Reputation: 137
How can I take a string like:
navMenu[]=1&navMenu[]=6&navMenu[]=2&navMenu[]=3&navMenu[]=4&navMenu[]=5
And in php make it so that I can remove a certain value for the navMenu[], but it would still stay in the same order but with the value removed. Or add a value as well.
I have been tampering with exploding it at the & sign but am not sure how I can add or remove a value, and making sure the & sign is not at the start or end of the string.
Upvotes: -1
Views: 244
Reputation: 48041
A side effect of parsing the querystring, filtering it, then re-encoding it is that the implied indexes (empty square braces) will be replaced with explicit indexes. Without calling array_unique()
on the filtered temporary array, there will be a potential gap in the in keys - this may or may not be problematic. Also, the square braces themselves will be URL encoded (which makes the string harder for humans to read -- if it matters). https://3v4l.org/eWM9O
Alternatively, you can use a regular expression to manipulate the predictable and repetitive string without parsing it. The pattern uses a conditional expression to correctly match the leading or trailing &
(but never both) and it uses a word boundary to ensure that only the whole integer is matched when filtering.
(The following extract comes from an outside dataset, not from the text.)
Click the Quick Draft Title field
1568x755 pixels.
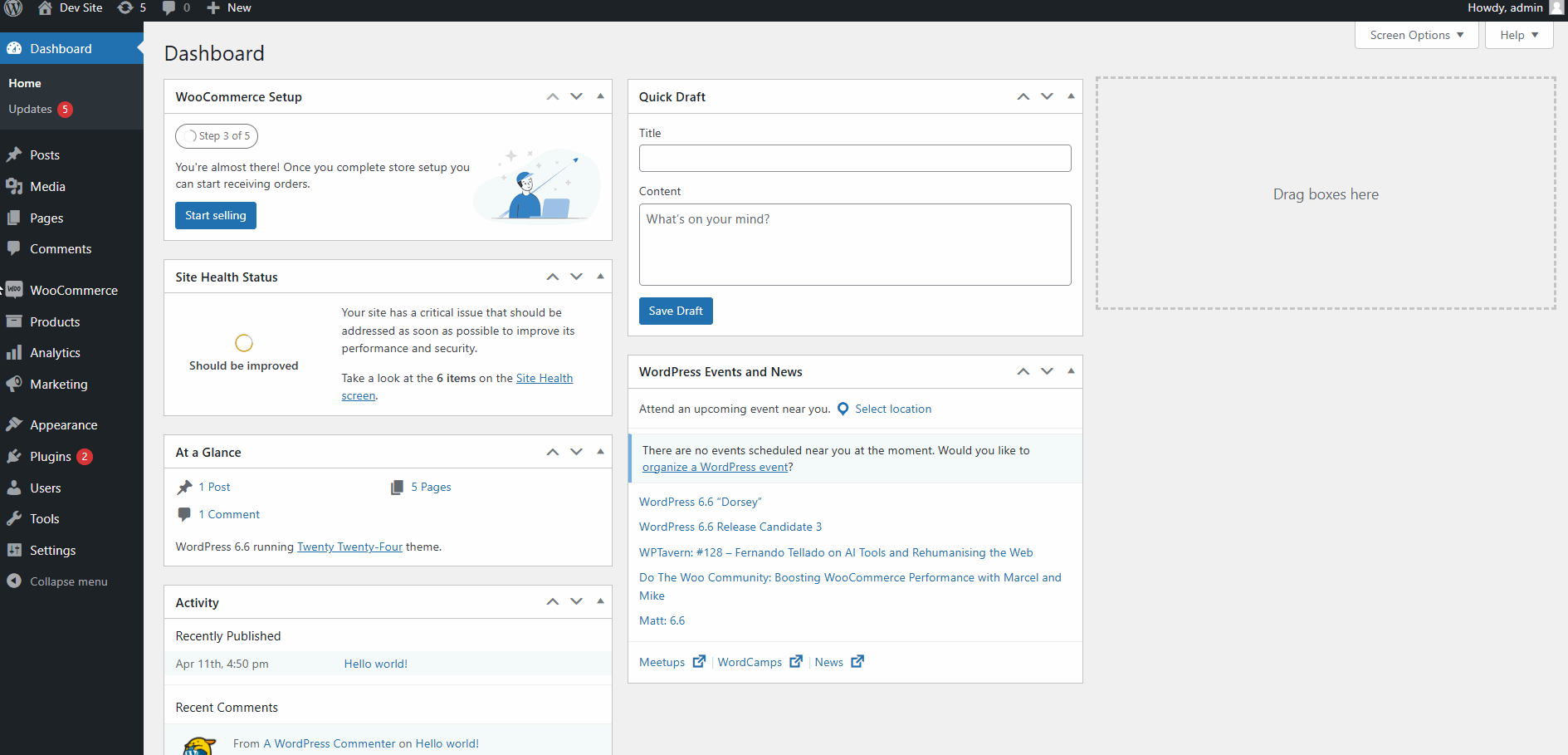click(854, 159)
Code: (Demo with a few examples)
echo preg_replace('#(&)?navMenu\[]=' . preg_quote($find) . '\b(?(1)|&?)#', '', $str);
Largely similar content: Replace a whole integer match in a delimited string and a maximum of one of its adjacent commas
Upvotes: -1
Reputation: 522510
$str = 'navMenu[]=1&navMenu[]=6&navMenu[]=2&navMenu[]=3&navMenu[]=4&navMenu[]=5';
parse_str($str, $values);
$values['navMenu'] = array_diff($values['navMenu'], array('3'));
echo http_build_query($values);
If you're getting this from the request, you don't even need parse_str
, you can just get the already parsed string from $_GET
or $_POST
, remove the value, then use http_build_query
to reassemble it into a query string.